Gonet destacou que a condenação está fundamentada em um robusto conjunto probatório e que a pena imposta a Bolsonaro foi ratificada pela Suprema Corte após uma minuciosa análise das teses apresentadas pela defesa. O procurador salientou que não existem razões suficientes que justifiquem a diminuição da pena, afirmando que as alegações feitas na solicitação de revisão não se sustentam em novos elementos que pudessem questionar a decisão anterior.

No pedido de revisão protocolado em 8 de maio, a defesa de Bolsonaro argumentou que a condenação deveria ser reavaliada devido a um alegado “erro judiciário”. Os advogados sustentaram que, por Bolsonaro ser ex-presidente, ele deveria ter sido julgado pelo plenário do STF em vez de ser submetido à análise da Primeira Turma. Além disso, foram levantadas questões sobre a voluntariedade da delação do ex-ajudante de ordens Mauro Cid, que, segundo a defesa, não foi espontânea e deveria ser considerada nula.

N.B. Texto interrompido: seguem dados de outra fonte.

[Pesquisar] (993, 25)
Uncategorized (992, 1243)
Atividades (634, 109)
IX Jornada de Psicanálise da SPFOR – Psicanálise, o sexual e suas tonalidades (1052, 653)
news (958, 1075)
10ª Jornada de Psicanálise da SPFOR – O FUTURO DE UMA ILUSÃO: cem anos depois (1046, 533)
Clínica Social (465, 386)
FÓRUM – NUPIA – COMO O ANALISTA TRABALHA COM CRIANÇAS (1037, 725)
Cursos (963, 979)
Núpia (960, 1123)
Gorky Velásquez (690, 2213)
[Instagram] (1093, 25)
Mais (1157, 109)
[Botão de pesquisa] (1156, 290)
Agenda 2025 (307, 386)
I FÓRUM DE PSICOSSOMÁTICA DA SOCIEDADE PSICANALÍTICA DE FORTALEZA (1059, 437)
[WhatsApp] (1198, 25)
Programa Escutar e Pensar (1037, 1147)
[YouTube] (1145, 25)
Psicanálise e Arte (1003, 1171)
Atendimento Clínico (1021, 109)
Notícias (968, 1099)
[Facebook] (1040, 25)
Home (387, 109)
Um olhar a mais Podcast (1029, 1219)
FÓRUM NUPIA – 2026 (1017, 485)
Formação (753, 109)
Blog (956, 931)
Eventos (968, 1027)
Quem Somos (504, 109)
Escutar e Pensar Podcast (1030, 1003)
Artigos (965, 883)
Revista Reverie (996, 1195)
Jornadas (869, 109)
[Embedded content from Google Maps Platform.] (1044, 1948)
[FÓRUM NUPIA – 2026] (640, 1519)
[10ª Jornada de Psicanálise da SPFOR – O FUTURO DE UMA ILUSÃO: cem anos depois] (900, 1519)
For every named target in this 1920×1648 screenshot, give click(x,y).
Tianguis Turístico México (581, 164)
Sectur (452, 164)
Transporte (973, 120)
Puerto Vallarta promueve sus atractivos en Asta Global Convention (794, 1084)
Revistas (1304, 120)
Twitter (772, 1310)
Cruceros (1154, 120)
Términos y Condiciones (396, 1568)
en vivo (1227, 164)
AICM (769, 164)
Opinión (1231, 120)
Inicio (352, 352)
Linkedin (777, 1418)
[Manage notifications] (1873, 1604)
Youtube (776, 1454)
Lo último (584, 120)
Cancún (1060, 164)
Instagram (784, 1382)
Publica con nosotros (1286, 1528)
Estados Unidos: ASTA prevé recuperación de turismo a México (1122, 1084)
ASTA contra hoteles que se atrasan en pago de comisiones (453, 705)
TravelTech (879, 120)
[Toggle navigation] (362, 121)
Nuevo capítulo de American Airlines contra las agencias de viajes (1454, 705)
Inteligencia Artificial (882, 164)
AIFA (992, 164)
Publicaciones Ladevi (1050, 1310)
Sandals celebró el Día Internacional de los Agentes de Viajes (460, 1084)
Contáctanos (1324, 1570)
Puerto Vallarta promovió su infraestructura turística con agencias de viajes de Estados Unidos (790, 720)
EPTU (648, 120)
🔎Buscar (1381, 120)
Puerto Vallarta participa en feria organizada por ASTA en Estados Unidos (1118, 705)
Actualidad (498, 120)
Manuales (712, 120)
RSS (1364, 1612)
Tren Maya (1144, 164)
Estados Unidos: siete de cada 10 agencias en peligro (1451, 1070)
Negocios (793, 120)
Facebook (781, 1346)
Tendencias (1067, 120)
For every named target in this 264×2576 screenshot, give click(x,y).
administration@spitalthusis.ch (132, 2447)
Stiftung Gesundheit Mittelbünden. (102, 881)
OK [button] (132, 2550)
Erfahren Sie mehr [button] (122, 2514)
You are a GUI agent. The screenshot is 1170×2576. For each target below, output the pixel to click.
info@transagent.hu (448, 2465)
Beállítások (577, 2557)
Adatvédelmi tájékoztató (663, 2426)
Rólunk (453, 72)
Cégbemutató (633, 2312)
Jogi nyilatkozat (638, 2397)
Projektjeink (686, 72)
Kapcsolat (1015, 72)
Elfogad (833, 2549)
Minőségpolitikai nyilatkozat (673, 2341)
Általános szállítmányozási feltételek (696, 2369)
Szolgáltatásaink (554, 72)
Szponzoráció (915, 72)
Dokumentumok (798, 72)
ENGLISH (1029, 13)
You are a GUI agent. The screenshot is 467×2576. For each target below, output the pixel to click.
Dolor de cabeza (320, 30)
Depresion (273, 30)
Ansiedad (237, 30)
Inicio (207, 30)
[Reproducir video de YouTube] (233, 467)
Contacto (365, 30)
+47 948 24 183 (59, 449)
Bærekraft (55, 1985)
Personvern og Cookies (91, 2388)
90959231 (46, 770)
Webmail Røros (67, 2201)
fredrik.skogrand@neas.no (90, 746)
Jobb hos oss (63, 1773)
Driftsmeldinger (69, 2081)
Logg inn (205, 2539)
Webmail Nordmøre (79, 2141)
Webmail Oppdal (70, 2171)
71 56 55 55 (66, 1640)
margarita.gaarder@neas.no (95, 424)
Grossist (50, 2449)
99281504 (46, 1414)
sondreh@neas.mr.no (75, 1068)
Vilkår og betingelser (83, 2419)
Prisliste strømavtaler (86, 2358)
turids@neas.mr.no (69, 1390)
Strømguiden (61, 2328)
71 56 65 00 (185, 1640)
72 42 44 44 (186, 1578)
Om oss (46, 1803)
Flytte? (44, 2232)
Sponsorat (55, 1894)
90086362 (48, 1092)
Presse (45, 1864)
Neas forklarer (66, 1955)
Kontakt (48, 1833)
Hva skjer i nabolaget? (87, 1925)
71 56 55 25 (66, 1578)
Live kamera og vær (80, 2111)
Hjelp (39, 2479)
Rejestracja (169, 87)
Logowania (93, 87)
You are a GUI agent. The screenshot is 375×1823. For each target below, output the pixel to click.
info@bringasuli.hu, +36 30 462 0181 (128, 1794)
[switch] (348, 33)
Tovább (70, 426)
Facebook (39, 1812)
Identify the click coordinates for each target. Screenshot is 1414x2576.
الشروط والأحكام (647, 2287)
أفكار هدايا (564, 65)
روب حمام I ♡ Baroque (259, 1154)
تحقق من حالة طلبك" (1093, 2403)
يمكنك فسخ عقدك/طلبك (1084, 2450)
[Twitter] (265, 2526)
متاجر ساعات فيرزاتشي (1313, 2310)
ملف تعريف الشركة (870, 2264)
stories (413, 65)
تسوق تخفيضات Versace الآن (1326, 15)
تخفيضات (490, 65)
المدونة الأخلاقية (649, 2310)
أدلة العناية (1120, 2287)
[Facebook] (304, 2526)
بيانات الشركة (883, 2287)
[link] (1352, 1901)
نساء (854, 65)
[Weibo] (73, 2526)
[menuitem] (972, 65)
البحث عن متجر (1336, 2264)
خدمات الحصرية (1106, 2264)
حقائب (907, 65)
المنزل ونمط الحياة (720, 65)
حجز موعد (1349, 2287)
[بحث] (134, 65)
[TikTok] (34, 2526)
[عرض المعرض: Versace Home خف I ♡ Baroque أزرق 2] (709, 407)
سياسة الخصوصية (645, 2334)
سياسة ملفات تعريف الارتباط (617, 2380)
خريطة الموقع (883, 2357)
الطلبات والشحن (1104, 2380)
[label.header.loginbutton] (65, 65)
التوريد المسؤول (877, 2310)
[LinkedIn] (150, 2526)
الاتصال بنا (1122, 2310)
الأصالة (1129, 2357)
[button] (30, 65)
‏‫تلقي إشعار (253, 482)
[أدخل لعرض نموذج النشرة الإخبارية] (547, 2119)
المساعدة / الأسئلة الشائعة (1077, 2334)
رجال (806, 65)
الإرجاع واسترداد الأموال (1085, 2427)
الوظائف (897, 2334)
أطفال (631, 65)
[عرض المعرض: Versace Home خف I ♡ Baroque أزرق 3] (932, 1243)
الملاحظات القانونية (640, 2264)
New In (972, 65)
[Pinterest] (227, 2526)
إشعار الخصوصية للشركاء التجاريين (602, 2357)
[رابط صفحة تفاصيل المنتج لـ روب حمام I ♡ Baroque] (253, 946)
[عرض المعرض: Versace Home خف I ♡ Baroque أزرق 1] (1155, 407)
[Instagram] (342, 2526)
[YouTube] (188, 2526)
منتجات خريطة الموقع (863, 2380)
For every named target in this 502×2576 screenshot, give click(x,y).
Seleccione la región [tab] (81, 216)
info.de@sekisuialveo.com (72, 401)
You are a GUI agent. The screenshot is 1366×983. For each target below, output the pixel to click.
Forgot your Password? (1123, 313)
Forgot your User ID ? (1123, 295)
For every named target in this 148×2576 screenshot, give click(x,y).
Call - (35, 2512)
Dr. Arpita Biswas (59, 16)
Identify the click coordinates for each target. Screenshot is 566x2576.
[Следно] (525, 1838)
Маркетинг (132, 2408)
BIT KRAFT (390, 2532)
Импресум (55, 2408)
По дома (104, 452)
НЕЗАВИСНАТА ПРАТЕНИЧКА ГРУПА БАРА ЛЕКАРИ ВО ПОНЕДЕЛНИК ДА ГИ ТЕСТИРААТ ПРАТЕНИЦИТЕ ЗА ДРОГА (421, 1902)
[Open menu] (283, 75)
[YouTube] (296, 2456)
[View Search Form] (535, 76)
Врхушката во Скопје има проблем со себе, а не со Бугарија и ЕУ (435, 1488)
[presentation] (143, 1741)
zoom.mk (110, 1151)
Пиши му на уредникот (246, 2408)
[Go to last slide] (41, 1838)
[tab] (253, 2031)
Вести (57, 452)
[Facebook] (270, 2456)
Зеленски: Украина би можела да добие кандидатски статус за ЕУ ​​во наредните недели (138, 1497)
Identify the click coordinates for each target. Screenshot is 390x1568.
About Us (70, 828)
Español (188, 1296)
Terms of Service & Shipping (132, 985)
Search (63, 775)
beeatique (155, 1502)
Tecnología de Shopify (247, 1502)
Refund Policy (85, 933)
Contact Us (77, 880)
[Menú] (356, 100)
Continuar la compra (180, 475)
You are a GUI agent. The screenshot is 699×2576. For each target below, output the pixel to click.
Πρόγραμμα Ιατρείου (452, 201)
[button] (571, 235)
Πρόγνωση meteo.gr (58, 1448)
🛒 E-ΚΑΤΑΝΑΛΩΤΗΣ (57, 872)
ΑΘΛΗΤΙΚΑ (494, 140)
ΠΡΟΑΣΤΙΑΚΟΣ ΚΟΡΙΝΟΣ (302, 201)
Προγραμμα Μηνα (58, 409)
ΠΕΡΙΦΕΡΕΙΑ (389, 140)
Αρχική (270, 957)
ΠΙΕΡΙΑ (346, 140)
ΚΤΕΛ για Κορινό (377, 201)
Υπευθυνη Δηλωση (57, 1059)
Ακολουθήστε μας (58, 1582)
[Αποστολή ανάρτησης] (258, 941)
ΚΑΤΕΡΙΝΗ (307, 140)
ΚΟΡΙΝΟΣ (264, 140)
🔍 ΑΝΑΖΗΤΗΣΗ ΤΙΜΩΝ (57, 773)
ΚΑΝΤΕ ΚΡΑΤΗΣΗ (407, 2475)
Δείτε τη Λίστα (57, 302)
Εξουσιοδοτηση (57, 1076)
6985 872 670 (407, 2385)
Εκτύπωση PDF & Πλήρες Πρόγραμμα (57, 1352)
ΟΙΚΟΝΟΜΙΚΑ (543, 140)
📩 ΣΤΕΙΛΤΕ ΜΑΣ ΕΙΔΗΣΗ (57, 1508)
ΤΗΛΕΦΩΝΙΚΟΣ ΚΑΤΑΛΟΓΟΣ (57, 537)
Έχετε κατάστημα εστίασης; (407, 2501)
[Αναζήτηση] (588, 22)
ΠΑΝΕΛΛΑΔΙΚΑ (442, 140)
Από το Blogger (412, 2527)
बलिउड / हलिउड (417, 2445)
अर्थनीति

Outro ponto abordado pela defesa foi a suposta falta de acesso pleno às provas da investigação, além da argumentação de que não havia indícios suficientes da participação de Bolsonaro nos eventos golpistas ocorridos em 8 de janeiro de 2023. A sentença que resultou na condenação de Bolsonaro foi proferida pela Primeira Turma do STF, composta pelos ministros Alexandre de Moraes, Flávio Dino, Cristiano Zanin e Cármen Lúcia.

Conforme o regimento interno do STF, a análise da revisão criminal deverá ser realizada pela Segunda Turma, que conta com André Mendonça e Nunes Marques, ambos indicados por Bolsonaro, e ainda com Gilmar Mendes, Dias Toffoli e Luiz Fux. O relator do caso é Nunes Marques, e não há um prazo definido para que a revisão seja julgada. Atualmente, Jair Bolsonaro cumpre prisão domiciliar temporária por questões de saúde.